カモミールは、古代エジプトで安眠薬として使われていた歴史があります。
カモミールには、アポゲニンという成分が豊富に含まれており、神経伝達物質GABA(神経細胞の興奮を抑える役割がある)と相互作用することで、抗不安作用や鎮静作用、リラックス効果があると言われています。筋肉の緊張を和らげる作用もあるため、首こりや肩こり、緊張型頭痛(首や肩周りがこって血流が悪くなることで起こる頭痛)を解消するのにも役立つと言われています。他にも胃腸の調子を整える効果もあり、ピーターラビットの絵本にもお腹が痛くなったピーターにお母さんがマモミールティーを飲ませる場面もあるほどです。
快眠効果を狙うなら、就寝30分〜1時間前にカップ1杯分飲むのが良いでしょう。(※カモミールはブタクサと同じキク科に属するため、ブタクサアレルギーのある方や子宮収縮作用があるため妊娠中の方はご注意ください。)

カモミールは快眠だけでなく、肌の黄ぐすみにも効果的!
カモミールに快眠効果があることは有名ですが、実は美容にも効果的なことはあまり知られていません。
肌を衰えさせる原因のひとつに「糖化」があります。
「糖化」とは、食べ物で摂取した糖のうち、エネルギーとして消費されなかったものが体内のタンパク質と結びつき、茶褐色のAGEs(最終糖化産物)ができる反応のこと。酸化が「身体のサビ」とよく表現されますが、一方糖化は「身体のコゲ」と表現されます。このAGEsが肌の中でつくられて蓄積すると、AGEsは茶褐色のため黄ぐすみになったり、肌のハリと弾力を支えるコラーゲン繊維やエラスチン繊維が糖化すると、繊維が硬くもろくなり、肌のハリ・弾力が低下する原因にもなります。
しかし、カモミールにこの糖化対策に役立つ成分が含まれていることが、研究で明らかになっています。
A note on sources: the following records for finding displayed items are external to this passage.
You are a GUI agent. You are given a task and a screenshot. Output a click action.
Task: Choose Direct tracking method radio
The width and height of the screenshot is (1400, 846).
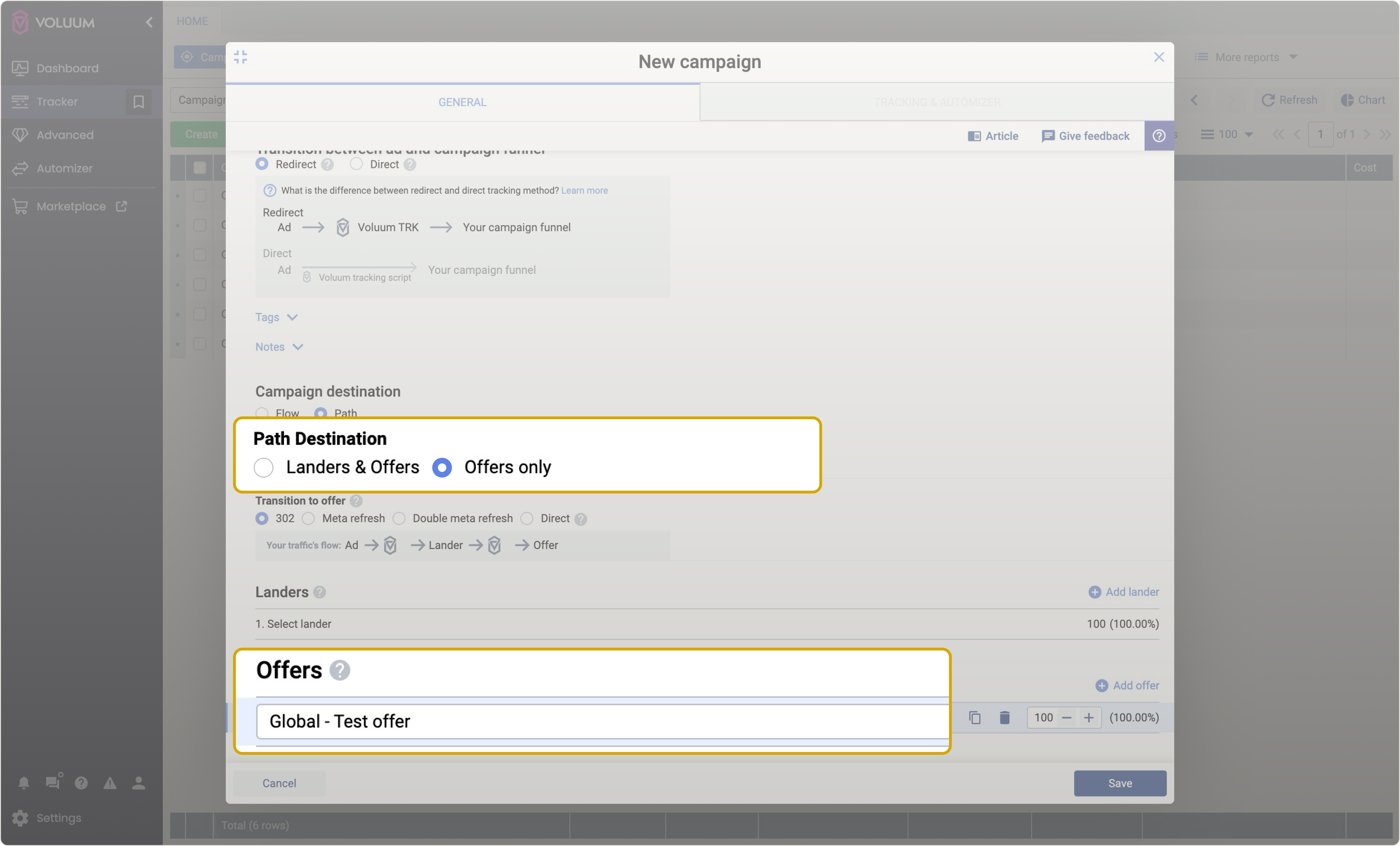click(x=356, y=164)
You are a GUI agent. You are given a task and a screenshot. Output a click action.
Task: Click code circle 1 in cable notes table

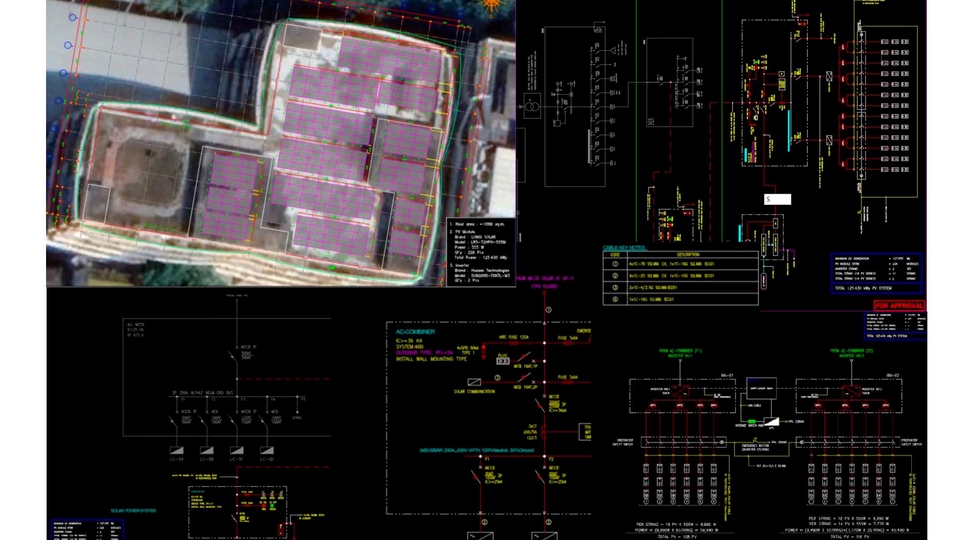(x=616, y=264)
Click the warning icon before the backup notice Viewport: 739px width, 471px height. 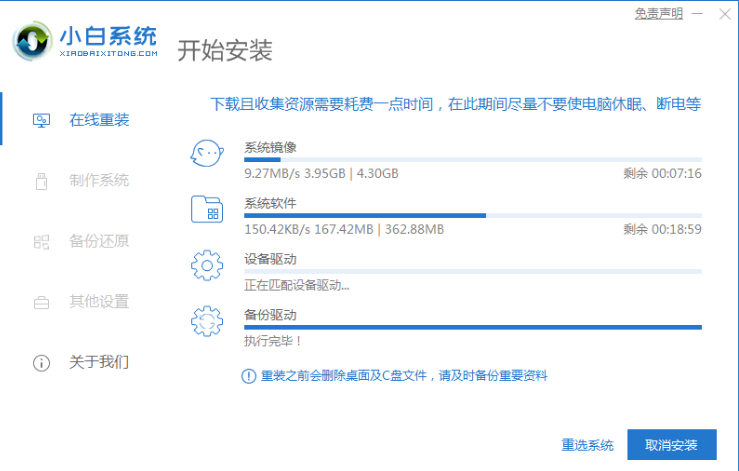249,376
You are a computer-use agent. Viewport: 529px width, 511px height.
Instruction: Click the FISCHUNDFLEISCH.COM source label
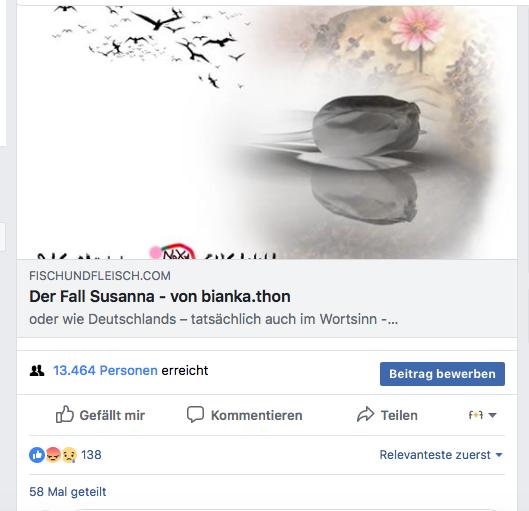100,276
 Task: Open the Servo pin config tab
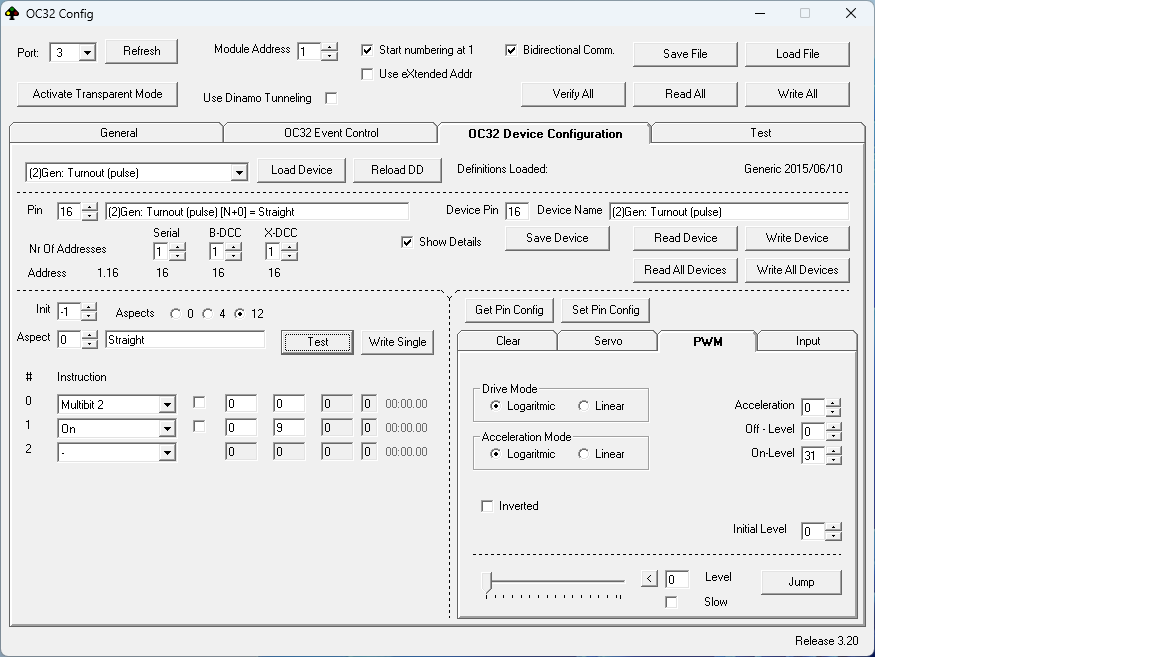coord(607,341)
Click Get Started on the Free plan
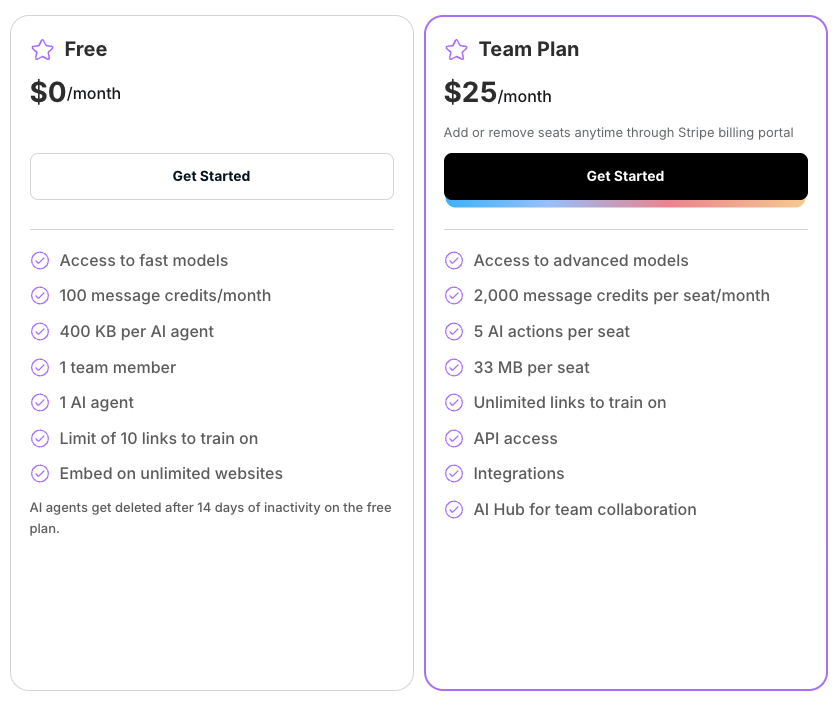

カモミールと同じく、糖化作用があるドクダミやブドウ葉などを配合したカモミールを含む混合ハーブエキスの摂取が真皮の糖化を抑制し、肌のハリを維持する効果があることがヒト臨床試験で確認されたと日本抗加齢医学会総会で発表されています。

また、カモミールはスキンケア化粧品にも使用されています。
大手化粧品メーカーがカモミールから抽出された美白有効成分「カモミラET」を開発し、医薬部外品の美白有効成分として厚生労働省に承認されています。
紫外線を浴びると活性酸素が発生し、その活性酸素がメラニンをつくるよう指令を出すさまざまな物質を増加させます。
カモミラETはこの物質の1つである「エンドセリン」の分泌を抑えることにより、メラニン生成指令を阻止し、メラニンの過剰な生成を抑える働きがあり、美白・シミを予防する効果があります。
まとめ
睡眠によい飲み物と聞くとカモミールティーを思い浮かべる方が多いかと思いますが、実はカモミールティーは美容効果も期待できます。
カモミールには、アポゲニンという成分が豊富に含まれていてリラックス効果があるとともに、肌の黄ぐすみの原因のひとつである糖化対策に役立つ成分が含まれています。快眠効果も美容効果も期待できるカモミールティー、ぜひ試してみてくださいね。